How Bad Are the Texas Rangers This Season?
How Not to Play Baseball Part One: Hitting
The Texas Rangers hitting performance, or lack thereof, this season is on pace to be one of the worst in the team’s existence. Every player on the team is combining for a monumentally awful season.
There is only one player on the team hitting above .300, the illustrious Adrian Beltre. Meanwhile, three of the team’s regular starters are hitting below the mediocre Mendoza line (.200). These players are struggling Catcher Robison Chiniros, the ever-troubled Rougned Odor, and the home-run or bust candidate Joey Gallo. You can even throw in Ruan Rua who is drowning at .177.
Remember last season when the Rangers hitting was atrocious but at least they blasted home runs quite often? Well, this year they can not even manage that and are only 8th in the AL.
Speaking of rankings, Texas is falling behind there as well. At this point in the season they sit 13th in hits, 14th in On Base Percentage, and 15th in Batting Average, Slugging, and Strikeouts. Those are some important categories to fall behind in. The only two categories where they are in the Top 3 are At Bats and Hit By Pitches, where they rank 2nd.

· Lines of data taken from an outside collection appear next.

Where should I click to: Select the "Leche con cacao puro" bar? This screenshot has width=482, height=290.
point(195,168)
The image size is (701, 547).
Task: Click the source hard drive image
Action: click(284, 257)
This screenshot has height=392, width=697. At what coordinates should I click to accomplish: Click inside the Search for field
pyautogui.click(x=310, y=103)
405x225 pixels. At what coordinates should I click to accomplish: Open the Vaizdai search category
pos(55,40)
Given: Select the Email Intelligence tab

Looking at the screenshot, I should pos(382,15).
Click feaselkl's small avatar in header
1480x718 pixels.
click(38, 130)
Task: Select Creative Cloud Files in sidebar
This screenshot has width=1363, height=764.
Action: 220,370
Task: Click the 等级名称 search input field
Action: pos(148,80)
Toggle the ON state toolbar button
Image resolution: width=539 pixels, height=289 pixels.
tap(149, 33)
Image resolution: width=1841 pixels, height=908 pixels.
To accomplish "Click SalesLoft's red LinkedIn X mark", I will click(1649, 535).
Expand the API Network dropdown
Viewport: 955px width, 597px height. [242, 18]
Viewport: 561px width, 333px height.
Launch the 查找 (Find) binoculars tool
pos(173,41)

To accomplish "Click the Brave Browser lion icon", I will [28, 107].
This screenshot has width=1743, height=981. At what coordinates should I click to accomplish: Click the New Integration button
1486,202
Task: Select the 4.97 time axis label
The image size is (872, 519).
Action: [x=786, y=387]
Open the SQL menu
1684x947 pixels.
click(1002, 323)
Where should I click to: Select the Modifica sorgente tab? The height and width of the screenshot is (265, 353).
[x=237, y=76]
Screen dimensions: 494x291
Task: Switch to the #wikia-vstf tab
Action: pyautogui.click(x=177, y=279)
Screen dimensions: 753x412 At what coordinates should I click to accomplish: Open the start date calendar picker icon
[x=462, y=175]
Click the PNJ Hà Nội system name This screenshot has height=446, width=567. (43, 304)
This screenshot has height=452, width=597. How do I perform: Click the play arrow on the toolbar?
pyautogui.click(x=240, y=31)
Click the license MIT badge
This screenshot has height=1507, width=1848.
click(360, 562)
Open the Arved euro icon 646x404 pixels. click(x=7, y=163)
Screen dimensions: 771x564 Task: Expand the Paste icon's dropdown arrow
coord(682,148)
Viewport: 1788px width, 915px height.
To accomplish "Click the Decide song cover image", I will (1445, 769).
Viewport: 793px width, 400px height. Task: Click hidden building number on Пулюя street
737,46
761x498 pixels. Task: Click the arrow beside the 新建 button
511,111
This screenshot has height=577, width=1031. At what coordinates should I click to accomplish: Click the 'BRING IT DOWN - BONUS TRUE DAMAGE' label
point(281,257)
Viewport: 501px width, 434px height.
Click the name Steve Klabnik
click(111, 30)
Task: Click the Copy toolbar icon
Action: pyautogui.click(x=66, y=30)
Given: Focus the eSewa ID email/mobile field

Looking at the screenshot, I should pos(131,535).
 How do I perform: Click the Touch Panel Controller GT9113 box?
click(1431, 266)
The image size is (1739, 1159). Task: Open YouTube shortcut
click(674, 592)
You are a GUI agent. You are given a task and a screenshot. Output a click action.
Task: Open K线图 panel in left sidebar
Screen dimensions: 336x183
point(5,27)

Texas’s triple-slash line reads .225/.300/.382, which is dreadfully low. Arizona is the only team lower than the Rangers in all three categories.
To find the last time the Texas Rangers were this anemic in the hitting game, you have to travel all the way back to 1972, the Rangers inaugural season in Texas. The ’72 Rangers held a measly .215/.301/.298 slash line at this point in the year. It is the only time where the Rangers batting average was lower than this year’s. The 1972 Texas Rangers rode their pathetic stats to a (54-100) season.
Why is this important? You cannot win a game without hitting the ball. And hitting is just not in the Rangers vocabulary this year.